Kniffin is leading a lawsuit for nearly 200 Catholic organizations and employers, including archdioceses, which object to the contraception coverage requirements of the Affordable Care Act. A federal judge has granted an injunction exempting the Catholic groups from fines or penalties for not providing such coverage while their objections are argued in court.
Federal 'workaround' not acceptable to many employers
Other federal lawsuits have targeted the "workaround" procedure created by the Obama Administration under which insurance companies will provide contraception coverage to workers without the employer's participation, as long as the employer fills out a short form affirming their religious objection to providing contraception.
Just days after its Hobby Lobby ruling, the Supreme Court issued a temporary injunction allowing Wheaton College, a Christian liberal arts college in Illinois, to refuse to comply with the workaround.
Wheaton's objection is that the workaround doesn't eliminate employers' moral culpability for a practice they oppose, Kniffin said.
"In order to be exempt, we have to instruct to assign the legal duty to do something we think is immoral to someone else, and that's not a solution," he said.
Dr. Jeanne Conry, immediate past president of the American Congress of Obstetricians and Gynecologists, said all the legal uncertainties make it difficult for gynecologists to work with patients and find the best treatment for them.
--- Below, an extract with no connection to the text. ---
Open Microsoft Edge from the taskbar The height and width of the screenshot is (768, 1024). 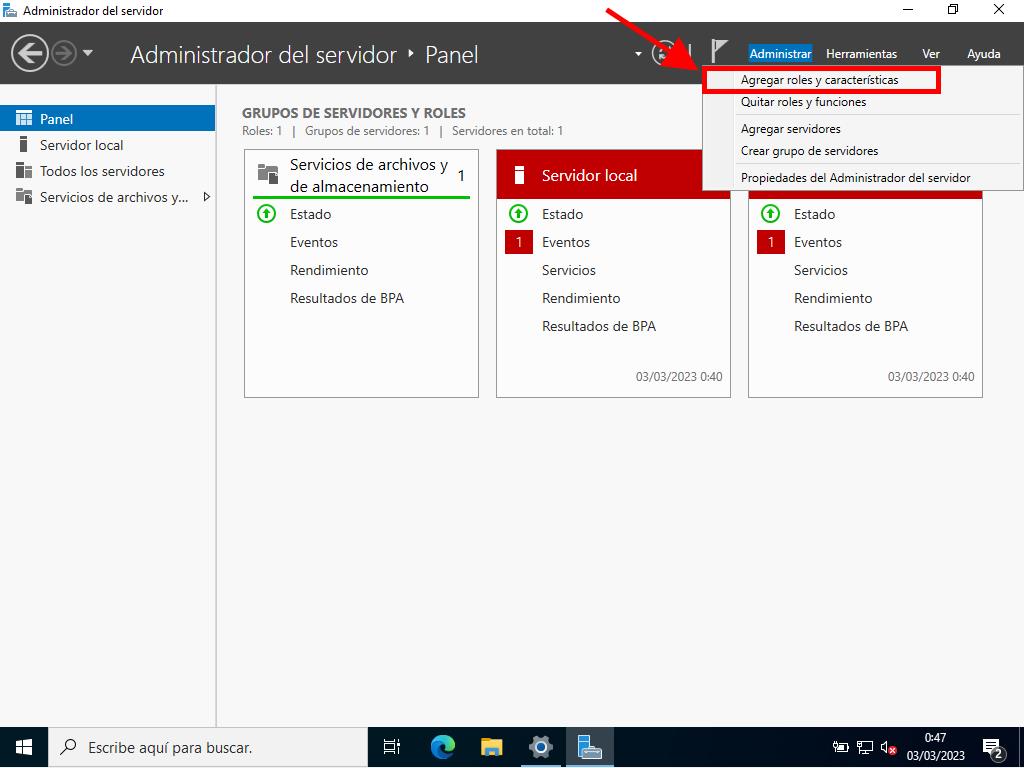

For example, physicians may encounter obstacles to fitting a woman with an IUD, a contraceptive device specifically targeted by the Hobby Lobby decision.
Conry gives the hypothetical example of a 34-year-old patient with diabetes and high blood pressure.
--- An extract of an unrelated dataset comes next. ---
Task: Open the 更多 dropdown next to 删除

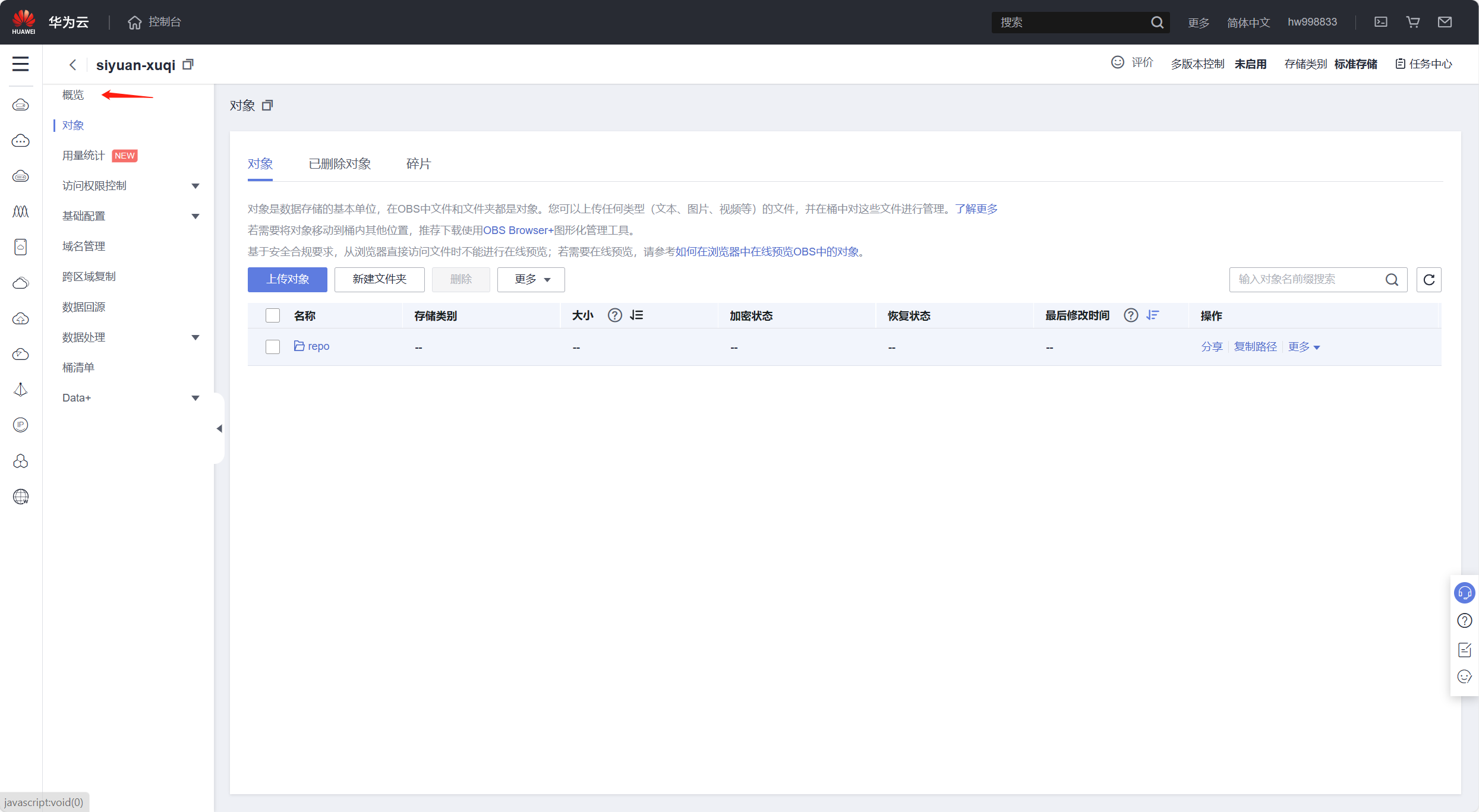Action: (x=531, y=280)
"I'm trying to select the best form of contraception for her; the absolute best thing would be an IUD," she said. "We now have such great IUDs, they have very low risks compared to a birth control pill and they work better. And we've now had an employer tell us how to treat a patient, and that employer shouldn't be interfering with that woman's health care."
Doctors who decide to place an IUD in a patient during routine care could end up in a red-tape tangle, thanks to the Hobby Lobby decision, she said.
"During a cervical cancer screen, we put an IUD in right then and there, and she walks out," Conry said. "I've just placed something that costs $600 to $800. She's going to get a bill for that. Even if I pull it out, she still has to pay for it if the company denies coverage."